- **Requirement**
Take the lines below beginning at the line that has "Click the Image Version 10.0.22631.3737 line" and stopping after the line that has "Image resolution: width=380 pixels, height=282", and print them exactly as they are, with no other lines.

*** Opening Data to use ***

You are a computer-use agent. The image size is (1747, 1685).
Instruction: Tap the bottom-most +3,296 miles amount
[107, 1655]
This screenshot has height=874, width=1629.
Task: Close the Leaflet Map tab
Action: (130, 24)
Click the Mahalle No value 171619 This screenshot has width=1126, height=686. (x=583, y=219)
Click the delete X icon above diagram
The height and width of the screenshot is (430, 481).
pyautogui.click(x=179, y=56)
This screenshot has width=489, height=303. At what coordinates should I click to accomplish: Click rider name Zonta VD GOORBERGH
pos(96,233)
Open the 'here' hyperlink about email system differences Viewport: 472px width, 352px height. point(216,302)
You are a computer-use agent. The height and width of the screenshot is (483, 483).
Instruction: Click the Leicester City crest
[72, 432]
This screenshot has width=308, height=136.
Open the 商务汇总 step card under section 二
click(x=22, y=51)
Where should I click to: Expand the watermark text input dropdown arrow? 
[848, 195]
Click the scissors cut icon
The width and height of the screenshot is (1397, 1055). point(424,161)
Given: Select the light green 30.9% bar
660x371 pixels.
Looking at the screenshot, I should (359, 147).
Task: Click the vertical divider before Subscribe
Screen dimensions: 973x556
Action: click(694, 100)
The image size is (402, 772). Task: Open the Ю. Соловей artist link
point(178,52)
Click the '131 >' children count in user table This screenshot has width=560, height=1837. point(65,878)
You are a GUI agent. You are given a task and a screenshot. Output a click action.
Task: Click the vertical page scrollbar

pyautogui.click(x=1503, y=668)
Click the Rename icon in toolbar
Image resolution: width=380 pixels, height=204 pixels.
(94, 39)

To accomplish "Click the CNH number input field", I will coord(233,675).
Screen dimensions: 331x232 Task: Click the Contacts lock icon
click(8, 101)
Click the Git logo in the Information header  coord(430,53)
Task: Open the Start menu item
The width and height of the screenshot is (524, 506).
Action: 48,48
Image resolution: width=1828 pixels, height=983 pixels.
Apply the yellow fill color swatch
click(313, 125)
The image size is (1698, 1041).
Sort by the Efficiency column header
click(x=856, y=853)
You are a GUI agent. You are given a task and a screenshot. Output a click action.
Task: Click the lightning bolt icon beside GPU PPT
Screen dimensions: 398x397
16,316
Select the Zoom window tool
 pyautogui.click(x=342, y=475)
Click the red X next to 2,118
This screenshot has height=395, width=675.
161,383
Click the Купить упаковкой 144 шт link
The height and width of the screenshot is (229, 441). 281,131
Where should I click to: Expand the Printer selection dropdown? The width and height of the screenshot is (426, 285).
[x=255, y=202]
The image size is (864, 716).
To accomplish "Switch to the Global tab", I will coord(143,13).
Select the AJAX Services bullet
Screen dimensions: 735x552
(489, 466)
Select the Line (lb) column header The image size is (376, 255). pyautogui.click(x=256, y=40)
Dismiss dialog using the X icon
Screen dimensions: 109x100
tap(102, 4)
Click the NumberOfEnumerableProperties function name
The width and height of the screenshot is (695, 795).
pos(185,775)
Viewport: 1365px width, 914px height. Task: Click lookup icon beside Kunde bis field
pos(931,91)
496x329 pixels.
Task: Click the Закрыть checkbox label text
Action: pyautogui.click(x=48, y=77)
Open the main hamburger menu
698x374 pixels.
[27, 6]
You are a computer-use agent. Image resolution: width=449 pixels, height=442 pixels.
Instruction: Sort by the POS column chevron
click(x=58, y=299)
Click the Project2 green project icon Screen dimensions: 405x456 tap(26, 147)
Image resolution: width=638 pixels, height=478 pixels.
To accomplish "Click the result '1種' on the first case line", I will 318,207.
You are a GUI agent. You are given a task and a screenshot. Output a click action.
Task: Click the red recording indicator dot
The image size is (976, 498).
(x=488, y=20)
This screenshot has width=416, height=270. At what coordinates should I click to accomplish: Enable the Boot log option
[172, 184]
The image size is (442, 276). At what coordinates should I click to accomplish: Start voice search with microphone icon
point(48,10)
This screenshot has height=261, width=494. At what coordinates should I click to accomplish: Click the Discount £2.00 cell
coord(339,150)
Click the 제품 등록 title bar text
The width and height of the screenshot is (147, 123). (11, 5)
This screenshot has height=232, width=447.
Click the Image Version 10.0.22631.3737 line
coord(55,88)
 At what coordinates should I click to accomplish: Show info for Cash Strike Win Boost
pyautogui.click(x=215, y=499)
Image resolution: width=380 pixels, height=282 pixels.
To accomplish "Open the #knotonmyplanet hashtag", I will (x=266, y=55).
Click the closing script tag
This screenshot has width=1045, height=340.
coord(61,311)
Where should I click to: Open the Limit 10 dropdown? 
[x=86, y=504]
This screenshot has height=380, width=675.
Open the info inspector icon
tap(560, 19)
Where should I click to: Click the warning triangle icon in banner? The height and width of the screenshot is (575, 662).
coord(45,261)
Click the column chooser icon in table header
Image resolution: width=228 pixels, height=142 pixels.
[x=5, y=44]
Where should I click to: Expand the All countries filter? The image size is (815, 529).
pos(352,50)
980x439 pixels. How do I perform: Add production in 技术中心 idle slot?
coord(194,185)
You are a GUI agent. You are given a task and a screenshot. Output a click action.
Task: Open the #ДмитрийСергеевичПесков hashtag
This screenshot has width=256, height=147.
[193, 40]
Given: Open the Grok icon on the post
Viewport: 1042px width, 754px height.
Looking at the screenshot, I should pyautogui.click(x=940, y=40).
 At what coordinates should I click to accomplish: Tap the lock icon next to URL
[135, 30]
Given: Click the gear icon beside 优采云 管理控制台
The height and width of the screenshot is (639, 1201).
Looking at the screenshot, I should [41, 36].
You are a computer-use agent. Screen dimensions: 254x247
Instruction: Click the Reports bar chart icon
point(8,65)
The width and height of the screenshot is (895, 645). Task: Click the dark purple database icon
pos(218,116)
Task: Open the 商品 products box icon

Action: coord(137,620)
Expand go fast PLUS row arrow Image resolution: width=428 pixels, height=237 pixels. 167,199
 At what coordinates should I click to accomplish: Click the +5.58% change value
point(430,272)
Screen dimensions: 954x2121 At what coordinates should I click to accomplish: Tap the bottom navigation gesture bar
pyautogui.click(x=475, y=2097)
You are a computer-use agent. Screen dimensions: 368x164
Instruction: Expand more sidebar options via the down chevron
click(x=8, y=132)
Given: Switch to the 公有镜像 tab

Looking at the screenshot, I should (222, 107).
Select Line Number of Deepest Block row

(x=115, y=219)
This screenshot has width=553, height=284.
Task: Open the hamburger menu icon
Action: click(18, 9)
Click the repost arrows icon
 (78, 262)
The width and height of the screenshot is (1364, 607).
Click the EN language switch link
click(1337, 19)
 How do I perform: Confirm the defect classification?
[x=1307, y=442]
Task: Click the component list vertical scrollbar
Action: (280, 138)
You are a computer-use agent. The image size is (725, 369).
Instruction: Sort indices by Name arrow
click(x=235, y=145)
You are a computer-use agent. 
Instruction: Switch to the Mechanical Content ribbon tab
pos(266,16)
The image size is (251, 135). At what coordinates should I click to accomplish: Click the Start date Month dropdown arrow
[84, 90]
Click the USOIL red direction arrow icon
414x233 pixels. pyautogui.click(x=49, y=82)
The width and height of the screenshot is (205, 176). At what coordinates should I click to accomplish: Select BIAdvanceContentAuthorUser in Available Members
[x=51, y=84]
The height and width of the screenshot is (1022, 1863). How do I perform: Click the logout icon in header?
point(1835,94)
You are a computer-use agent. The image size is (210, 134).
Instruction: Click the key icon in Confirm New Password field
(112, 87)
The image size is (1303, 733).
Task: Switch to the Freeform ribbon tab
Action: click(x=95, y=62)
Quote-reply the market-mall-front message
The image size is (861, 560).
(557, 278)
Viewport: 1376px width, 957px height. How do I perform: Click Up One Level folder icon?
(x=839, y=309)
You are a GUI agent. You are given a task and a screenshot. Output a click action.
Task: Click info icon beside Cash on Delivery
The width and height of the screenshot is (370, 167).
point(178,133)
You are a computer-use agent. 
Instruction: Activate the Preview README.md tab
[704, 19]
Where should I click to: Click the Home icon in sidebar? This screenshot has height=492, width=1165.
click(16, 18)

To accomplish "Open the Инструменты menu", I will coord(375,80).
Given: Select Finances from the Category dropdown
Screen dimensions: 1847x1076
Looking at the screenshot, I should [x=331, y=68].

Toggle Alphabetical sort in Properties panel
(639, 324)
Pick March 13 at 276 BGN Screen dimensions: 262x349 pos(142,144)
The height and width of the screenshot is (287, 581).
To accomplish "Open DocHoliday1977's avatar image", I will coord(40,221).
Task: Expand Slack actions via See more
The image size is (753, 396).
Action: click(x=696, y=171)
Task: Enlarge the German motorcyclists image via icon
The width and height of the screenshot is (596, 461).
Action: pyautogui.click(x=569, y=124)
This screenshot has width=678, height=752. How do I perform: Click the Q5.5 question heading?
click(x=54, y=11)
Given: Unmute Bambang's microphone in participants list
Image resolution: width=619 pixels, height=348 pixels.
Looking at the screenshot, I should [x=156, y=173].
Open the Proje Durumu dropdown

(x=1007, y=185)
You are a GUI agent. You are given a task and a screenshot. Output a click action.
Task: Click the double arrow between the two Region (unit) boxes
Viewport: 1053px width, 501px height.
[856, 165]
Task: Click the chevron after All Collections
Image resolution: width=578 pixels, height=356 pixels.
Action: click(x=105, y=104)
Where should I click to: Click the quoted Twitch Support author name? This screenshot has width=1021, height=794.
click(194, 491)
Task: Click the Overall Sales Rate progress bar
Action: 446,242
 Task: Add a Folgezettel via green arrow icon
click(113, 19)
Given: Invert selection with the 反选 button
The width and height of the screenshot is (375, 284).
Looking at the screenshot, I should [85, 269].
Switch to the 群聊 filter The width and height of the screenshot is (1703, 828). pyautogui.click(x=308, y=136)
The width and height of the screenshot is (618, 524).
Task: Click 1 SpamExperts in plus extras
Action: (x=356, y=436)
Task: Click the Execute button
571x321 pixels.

*** Closing Data to use ***

- **The completed task**
Click the Image Version 10.0.22631.3737 line
coord(55,88)
 At what coordinates should I click to accomplish: Show info for Cash Strike Win Boost
pyautogui.click(x=215, y=499)
Image resolution: width=380 pixels, height=282 pixels.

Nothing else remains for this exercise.